In the previous quarter, Zoom’s revenue jumped 78% year-over-year to $188.3 million. And net income based on generally accepted accounting principles (GAAP) was $15.3 million ($0.05 per share) compared to $1.2 million ($0.01 per share) in the year-ago quarter. Based on an adjusted basis, net income was $43.2 million, up $10 million in the year-ago period — which means that the earnings per share jumped 275% to $0.15. Wall Street was expecting adjusted EPS at $0.07 on revenue of $176.6 million.
In April, Zoom was criticized for its lack of certain security measures. This enabled hackers to get into secure videoconferences. And some of the company’s traffic was routed in China.
To counter the security issues, Zoom started working on end-to-end encryption. Currently, Zoom encrypts connections between the company servers and the devices of people who are using the service. Only paid users will have access to end-to-end encryption for their meetings, but all users will use the 256-bit GCM encryption as of May 30 regardless of the license type.
Zoom Video Communications founder and CEO Eric Yuan acknowledged that the company was not prepared to go from 10 million average daily meeting participants in December 2019 to over 300 million every day by April 2020.
Before launching Zoom, Yuan helped developed Webex over 14 years leading up to the $3.5 billion acquisition by Cisco Systems in 2007. And he also worked at Cisco as a Corporate VP of Engineering.

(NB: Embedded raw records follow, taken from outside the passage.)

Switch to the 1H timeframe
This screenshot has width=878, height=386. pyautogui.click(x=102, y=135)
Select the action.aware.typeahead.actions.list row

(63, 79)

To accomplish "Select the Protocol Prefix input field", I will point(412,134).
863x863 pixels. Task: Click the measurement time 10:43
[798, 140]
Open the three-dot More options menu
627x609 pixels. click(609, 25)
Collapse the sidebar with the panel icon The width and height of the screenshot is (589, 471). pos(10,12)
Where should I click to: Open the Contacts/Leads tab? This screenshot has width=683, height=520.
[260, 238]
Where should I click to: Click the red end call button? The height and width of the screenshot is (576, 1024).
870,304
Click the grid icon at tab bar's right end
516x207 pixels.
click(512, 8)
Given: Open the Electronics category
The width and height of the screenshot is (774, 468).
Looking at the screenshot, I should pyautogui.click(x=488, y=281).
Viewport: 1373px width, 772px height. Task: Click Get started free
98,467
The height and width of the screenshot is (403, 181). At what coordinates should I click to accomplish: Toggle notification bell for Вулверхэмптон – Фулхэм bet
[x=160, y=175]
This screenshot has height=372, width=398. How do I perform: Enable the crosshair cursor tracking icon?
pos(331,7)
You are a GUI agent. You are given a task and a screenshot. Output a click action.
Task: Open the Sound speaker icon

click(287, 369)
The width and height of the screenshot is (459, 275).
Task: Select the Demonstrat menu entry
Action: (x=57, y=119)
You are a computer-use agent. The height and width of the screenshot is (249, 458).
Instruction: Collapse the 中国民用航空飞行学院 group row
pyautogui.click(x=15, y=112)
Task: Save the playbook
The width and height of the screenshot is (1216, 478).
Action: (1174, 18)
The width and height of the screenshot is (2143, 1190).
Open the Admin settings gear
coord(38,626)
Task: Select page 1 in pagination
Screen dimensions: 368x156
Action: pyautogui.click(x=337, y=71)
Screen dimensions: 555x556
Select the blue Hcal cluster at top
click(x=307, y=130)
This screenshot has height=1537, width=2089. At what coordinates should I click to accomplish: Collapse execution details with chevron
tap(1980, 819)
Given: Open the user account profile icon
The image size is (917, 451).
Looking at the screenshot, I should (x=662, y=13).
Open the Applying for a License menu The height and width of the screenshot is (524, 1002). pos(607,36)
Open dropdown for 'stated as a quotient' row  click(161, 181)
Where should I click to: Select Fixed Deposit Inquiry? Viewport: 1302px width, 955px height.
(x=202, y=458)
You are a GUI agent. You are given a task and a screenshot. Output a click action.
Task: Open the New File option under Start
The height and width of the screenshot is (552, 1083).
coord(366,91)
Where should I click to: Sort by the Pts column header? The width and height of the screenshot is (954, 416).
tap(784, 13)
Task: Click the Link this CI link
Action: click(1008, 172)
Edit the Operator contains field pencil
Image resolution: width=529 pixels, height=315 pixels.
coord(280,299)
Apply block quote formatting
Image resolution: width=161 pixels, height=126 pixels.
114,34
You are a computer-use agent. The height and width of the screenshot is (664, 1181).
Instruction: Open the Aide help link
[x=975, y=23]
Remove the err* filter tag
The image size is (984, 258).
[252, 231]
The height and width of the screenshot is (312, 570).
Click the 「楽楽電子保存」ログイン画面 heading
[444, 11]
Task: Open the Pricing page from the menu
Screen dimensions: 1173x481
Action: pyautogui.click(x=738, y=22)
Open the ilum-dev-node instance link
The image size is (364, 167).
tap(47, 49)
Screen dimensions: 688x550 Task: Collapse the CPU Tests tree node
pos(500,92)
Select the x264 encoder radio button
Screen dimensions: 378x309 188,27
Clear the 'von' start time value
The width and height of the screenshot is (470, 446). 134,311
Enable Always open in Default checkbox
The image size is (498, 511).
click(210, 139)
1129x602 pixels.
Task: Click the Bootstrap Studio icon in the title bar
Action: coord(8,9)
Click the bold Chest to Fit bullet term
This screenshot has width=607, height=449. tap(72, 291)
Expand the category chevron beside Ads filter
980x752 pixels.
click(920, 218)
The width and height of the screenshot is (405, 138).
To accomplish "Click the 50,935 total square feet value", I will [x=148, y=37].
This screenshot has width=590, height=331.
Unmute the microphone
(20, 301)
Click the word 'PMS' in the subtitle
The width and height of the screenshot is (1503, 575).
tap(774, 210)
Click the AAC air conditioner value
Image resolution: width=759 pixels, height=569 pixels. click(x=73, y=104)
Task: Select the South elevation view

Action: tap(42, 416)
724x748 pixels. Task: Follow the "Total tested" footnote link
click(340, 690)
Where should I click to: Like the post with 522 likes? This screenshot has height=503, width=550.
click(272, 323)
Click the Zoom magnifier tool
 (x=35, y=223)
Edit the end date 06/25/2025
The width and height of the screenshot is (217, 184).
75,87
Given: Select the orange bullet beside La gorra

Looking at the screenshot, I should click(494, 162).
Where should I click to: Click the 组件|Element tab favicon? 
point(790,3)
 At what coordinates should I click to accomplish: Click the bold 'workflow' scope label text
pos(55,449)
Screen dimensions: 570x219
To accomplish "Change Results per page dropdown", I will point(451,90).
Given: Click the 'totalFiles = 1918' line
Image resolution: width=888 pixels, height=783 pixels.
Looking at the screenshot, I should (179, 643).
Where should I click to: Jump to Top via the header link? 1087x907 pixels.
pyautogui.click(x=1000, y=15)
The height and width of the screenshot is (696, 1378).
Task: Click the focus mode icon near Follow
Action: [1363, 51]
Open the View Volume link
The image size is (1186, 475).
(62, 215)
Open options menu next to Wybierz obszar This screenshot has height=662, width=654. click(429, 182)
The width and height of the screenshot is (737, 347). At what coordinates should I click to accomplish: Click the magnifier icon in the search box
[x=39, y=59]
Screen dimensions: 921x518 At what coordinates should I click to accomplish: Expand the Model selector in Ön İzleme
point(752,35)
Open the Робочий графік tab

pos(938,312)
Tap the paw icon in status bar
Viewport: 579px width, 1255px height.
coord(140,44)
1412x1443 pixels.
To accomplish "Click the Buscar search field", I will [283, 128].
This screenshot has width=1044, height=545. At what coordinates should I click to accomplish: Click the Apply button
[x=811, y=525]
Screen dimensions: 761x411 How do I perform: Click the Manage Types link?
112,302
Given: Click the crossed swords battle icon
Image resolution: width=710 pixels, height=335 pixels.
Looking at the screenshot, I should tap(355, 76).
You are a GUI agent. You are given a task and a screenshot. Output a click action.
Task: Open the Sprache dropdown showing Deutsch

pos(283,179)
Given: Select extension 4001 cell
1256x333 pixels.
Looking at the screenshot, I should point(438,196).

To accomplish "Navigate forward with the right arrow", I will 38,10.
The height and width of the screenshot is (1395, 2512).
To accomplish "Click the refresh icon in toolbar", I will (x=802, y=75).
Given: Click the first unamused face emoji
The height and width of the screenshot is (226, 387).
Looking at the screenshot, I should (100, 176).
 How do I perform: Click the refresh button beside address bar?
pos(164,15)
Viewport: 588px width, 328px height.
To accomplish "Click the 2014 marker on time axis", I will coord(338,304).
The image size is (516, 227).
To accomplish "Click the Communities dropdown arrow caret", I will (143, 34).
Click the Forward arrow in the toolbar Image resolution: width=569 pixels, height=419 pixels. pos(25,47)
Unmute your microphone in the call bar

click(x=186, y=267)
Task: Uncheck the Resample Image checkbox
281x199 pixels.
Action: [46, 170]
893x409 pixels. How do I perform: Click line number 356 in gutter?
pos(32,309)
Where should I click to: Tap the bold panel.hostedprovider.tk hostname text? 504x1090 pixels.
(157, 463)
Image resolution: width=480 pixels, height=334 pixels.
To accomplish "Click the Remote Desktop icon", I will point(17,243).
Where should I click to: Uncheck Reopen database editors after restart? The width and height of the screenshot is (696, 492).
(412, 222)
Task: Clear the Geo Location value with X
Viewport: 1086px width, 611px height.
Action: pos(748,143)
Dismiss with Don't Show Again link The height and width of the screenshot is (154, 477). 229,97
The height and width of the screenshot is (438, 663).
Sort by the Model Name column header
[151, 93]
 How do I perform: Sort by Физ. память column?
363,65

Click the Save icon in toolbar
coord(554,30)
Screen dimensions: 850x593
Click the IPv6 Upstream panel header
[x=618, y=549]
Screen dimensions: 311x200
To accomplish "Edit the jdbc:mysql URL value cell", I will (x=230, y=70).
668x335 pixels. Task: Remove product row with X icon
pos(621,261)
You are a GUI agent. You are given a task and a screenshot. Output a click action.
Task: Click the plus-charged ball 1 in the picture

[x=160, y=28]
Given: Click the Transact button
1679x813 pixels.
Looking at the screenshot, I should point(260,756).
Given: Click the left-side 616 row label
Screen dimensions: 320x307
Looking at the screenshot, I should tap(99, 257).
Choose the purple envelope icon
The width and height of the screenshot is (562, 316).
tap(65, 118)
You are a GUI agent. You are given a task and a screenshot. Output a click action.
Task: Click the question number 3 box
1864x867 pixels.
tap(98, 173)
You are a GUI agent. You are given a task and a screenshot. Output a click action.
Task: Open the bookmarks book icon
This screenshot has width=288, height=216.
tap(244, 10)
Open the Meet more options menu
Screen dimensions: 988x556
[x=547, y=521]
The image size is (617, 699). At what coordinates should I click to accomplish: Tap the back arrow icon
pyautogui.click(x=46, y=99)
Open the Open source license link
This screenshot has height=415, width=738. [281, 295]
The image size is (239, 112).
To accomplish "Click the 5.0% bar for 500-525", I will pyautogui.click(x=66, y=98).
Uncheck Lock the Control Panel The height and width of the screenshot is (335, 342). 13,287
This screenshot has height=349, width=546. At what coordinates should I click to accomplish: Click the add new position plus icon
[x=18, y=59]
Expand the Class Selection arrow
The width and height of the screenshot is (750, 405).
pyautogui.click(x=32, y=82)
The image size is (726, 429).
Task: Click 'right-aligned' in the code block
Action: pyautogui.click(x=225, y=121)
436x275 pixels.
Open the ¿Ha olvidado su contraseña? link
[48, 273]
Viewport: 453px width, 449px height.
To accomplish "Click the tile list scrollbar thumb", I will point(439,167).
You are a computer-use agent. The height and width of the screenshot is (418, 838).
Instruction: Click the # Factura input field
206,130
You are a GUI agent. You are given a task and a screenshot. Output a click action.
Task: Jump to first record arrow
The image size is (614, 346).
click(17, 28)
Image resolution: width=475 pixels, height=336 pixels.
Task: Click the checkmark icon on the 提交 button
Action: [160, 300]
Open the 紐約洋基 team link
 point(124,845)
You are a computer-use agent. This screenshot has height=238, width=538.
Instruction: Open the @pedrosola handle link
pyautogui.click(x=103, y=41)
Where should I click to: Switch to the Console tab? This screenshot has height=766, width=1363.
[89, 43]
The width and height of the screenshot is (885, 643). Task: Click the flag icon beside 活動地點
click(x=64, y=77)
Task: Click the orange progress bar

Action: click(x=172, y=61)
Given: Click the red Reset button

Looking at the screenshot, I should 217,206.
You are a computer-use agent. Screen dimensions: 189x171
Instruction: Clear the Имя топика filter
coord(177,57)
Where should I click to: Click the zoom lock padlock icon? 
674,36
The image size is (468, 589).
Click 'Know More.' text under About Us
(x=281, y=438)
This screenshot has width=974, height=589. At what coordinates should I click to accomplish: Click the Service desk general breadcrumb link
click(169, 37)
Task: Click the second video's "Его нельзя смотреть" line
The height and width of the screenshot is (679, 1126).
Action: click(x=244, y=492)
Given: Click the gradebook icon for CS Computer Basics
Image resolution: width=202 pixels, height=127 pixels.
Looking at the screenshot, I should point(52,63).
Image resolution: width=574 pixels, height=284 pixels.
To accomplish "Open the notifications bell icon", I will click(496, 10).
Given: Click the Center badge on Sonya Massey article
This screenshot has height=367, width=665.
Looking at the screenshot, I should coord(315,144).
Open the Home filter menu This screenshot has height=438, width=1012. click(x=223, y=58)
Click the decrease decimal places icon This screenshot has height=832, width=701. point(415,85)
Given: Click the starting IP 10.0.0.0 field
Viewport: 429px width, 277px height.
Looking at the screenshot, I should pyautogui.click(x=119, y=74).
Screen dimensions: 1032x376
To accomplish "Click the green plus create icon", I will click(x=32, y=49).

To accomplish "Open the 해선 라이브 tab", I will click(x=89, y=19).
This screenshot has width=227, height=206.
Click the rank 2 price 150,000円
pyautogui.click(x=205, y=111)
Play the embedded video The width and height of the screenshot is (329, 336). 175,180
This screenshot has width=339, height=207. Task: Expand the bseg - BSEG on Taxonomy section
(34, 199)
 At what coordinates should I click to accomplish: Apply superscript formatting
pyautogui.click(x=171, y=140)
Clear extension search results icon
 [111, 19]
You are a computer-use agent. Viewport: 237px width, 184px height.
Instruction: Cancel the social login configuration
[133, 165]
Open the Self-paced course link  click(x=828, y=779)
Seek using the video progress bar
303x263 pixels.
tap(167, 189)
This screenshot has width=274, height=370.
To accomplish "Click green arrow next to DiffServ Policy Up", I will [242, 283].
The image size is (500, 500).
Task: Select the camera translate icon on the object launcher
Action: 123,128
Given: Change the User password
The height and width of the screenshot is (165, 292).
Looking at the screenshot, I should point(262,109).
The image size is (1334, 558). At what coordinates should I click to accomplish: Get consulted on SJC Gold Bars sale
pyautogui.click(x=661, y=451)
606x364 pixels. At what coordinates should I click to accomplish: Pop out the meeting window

On Friday, Zoom’s stock hit a record and crossed a market value at over $50 billion for the first time. Due to the rapid stock growth, Eric Yuan now has a net worth of $9.3 billion, according to the Bloomberg Billionaires Index.
Should You Buy Zoom Video Communications Inc (NASDAQ: ZM) Now?
Based on the reports I have been reading, 33% of analysts are saying buy, 50% of analysts are saying hold, and 17% are saying sell. In another report, I am seeing that 0 analysts are saying strong buy, 8 are saying buy, 3 are neutral, 1 says sell, and 0 say strong sell.
Case From The Bulls
The bulls are saying Zoom offers a disruptive technology that is designed from the ground up as a video-first collaboration and customer satisfaction is well above video conferencing peers. And both the Zoom user base and the company’s revenue have grown rapidly and are expected to continue to do so over the next several years. Plus Zoom’s low-touch and low-friction model should eventually drive strong margins as the company has already produced a full year of positive GAAP profitability — which ahead of its high-growth software rivals.
Case From The Bears
The bears are saying that the biggest risk facing Zoom is executing across so many different aspects of growth simultaneously as the Zoom Phone is a more complex sale and the company is moving from smaller to larger customers. And Cisco and Microsoft dominate the video conferencing market and they can bundle a broad array of solutions in response to competitive threats from Zoom. And Zoom completed its IPO in April 2019 so it has a limited operating history as a public company to assess.
Disclosure: I own a small number of Zoom Video Communications Inc (NASDAQ: ZM) shares. I wrote this article myself and I do not have any business relationship with any company whose stock I write about. I am not a financial advisor and all articles are my opinion. You should do your own due diligence and consider talking to a financial professional before investing.